2 December 2013
South Africa aims to medically circumcise one-million men over the next 12 months, Deputy President Kgalema Motlanthe said at the launch of the government’s medical male circumcision campaign on World Aids Day in Piet Retief, Mpumalanga province on Sunday.
“Our target is to circumcise one-million men over the next 12 months and cumulatively four-million men by 2016,” Motlanthe said, adding that the launch of the campaign, coupled with the re-launch of the HIV counselling and testing campaign, would strengthen the country’s massive HIV/Aids prevention effort.
Motlanthe said medical male circumcision had proven to be an effective component of the government’s HIV prevention package. Once 80 percent of South African men had been medically circumcised, half-a-million new HIV infections and 100 000 deaths over the course of the next decade would be prevented.
He added, however, that medical interventions were only part of the country’s efforts to fight HIV/Aids.
“We also need to ramp up our efforts to address the social determinants that fuel the HIV and Aids epidemic. These include disempowered women and children, who are often the targets of violence, poverty, the migrant labour system, intergenerational sex, transactional sex and many other structural issues.”

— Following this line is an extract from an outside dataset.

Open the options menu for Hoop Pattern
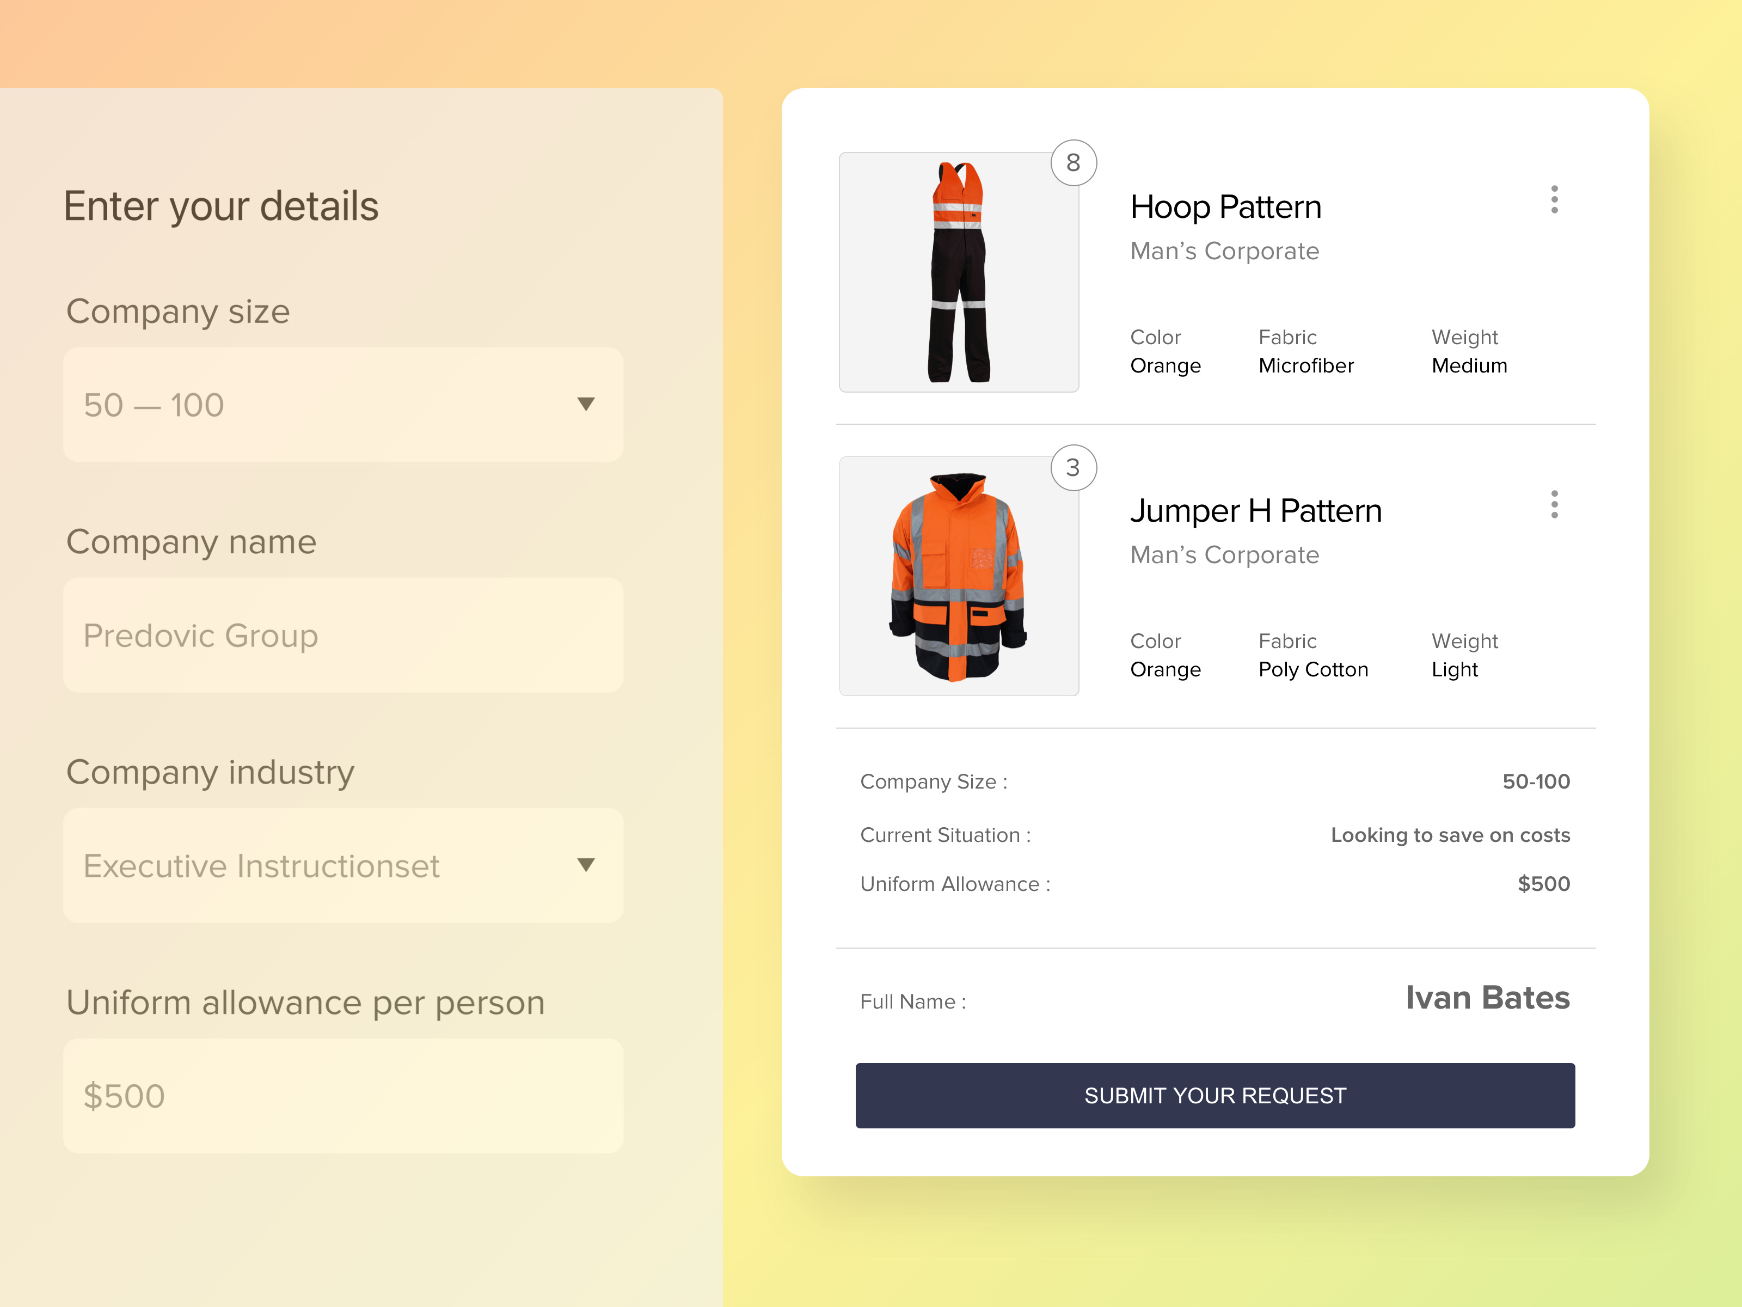 tap(1555, 201)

The re-launched HIV counselling and testing campaign aims to ensure that every South African gets tested at least once annually in order to know their status and take the appropriate steps to maintain their health.
Motlanthe said the starting point for preventing HIV/Aids was to know one’s status. “You may have tested in 2010 or 2011, [but] test again this year, and every year,” he said.
More than 20-million South Africans have tested for HIV since President Jacob Zuma first launched the campaign in 2010.
“In South Africa, the epidemic has matured and the acceleration of our response since 2009 has moved us beyond the ‘tipping point’, where the number of patients being enrolled onto treatment each year now exceeds the number of those who are newly infected,” Motlanthe said.
“However, the number of new infections still remains unacceptably high, hence the importance of maintaining our focus on prevention … Our response will not succeed unless we turn off the tap of new infections.”